TASK INSTRUCTIONS:
Exclude the pictures, then repeat exactly each line from the one containing "You are a GUI" to the final line of the records that follow.

GIVEN RECORDS:
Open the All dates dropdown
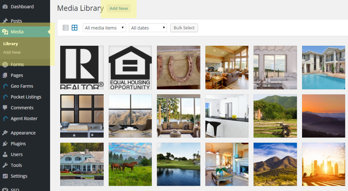 [148, 28]
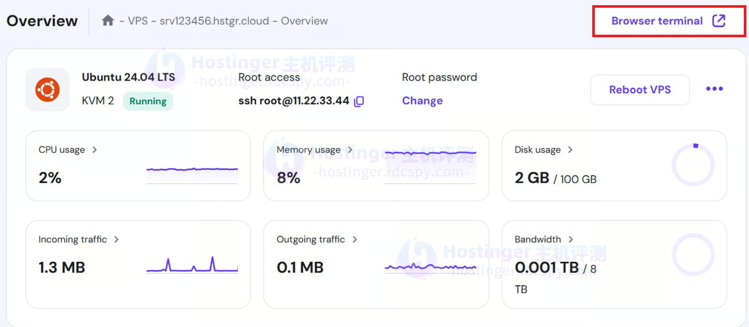This screenshot has width=749, height=327.
Task: Expand CPU usage details chevron
Action: 95,150
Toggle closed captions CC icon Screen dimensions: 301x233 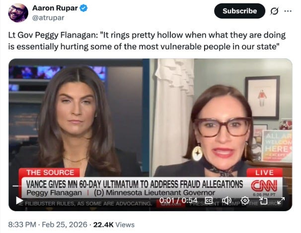(x=209, y=201)
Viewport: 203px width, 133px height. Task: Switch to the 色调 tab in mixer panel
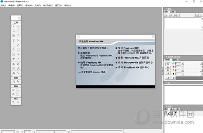tap(175, 60)
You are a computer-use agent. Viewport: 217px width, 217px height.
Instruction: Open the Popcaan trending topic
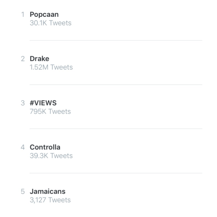pyautogui.click(x=44, y=14)
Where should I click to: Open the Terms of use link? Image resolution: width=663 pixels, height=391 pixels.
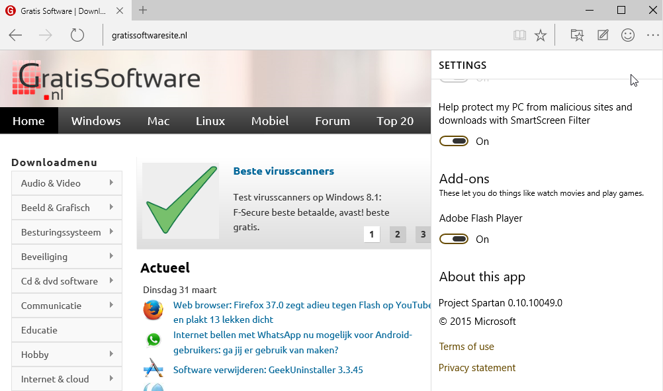[466, 347]
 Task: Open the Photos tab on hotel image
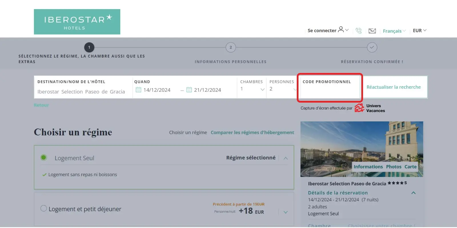pyautogui.click(x=394, y=167)
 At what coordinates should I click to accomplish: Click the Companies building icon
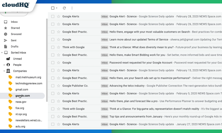(x=8, y=71)
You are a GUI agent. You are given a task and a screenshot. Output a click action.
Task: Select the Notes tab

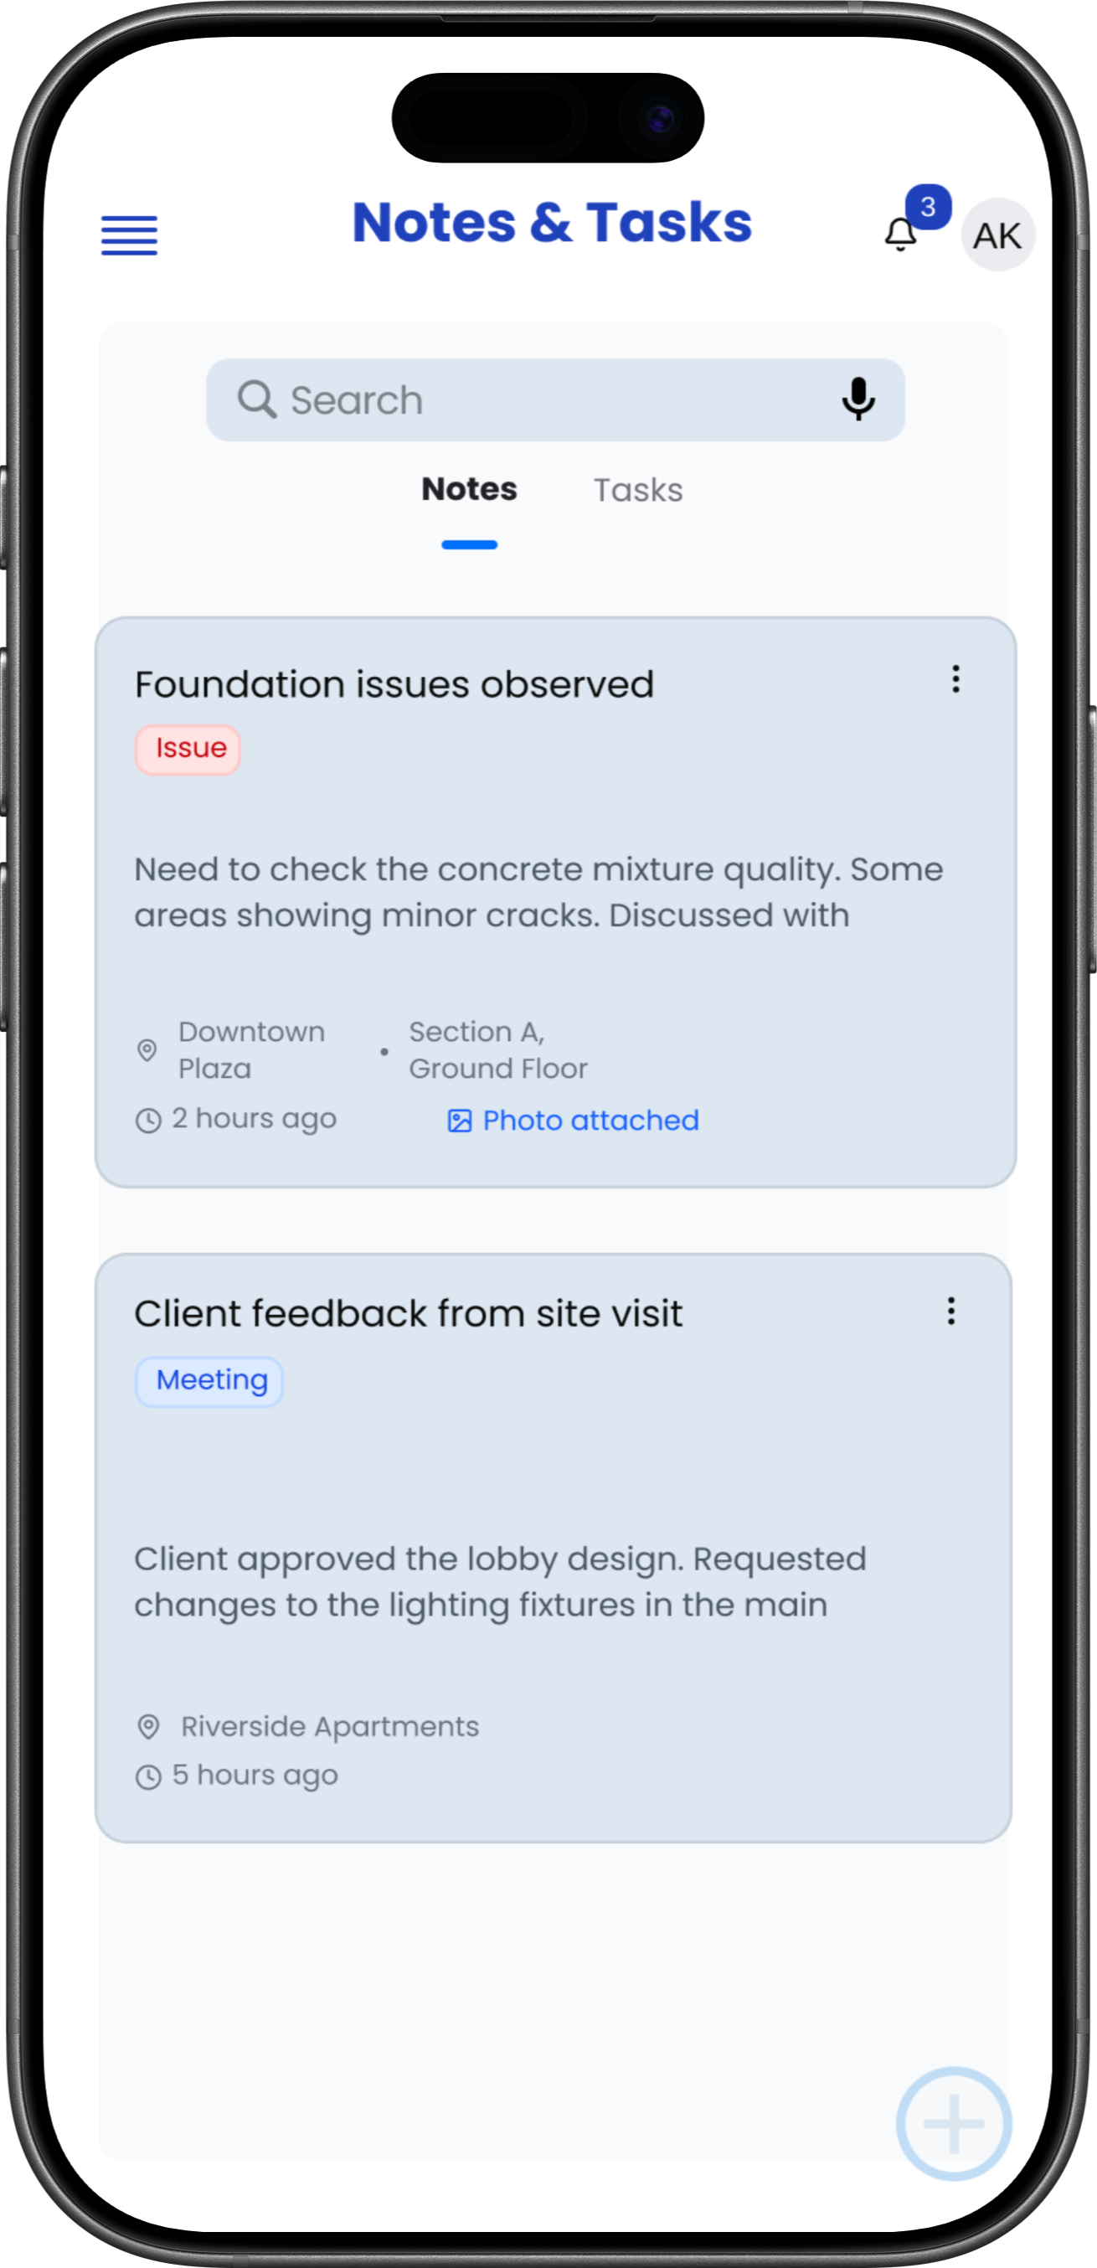pos(469,490)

YOUR SOLUTION:
You are a GUI agent. You are given a task and a screenshot. Output a click action.
Task: Select the Notes tab

pos(469,490)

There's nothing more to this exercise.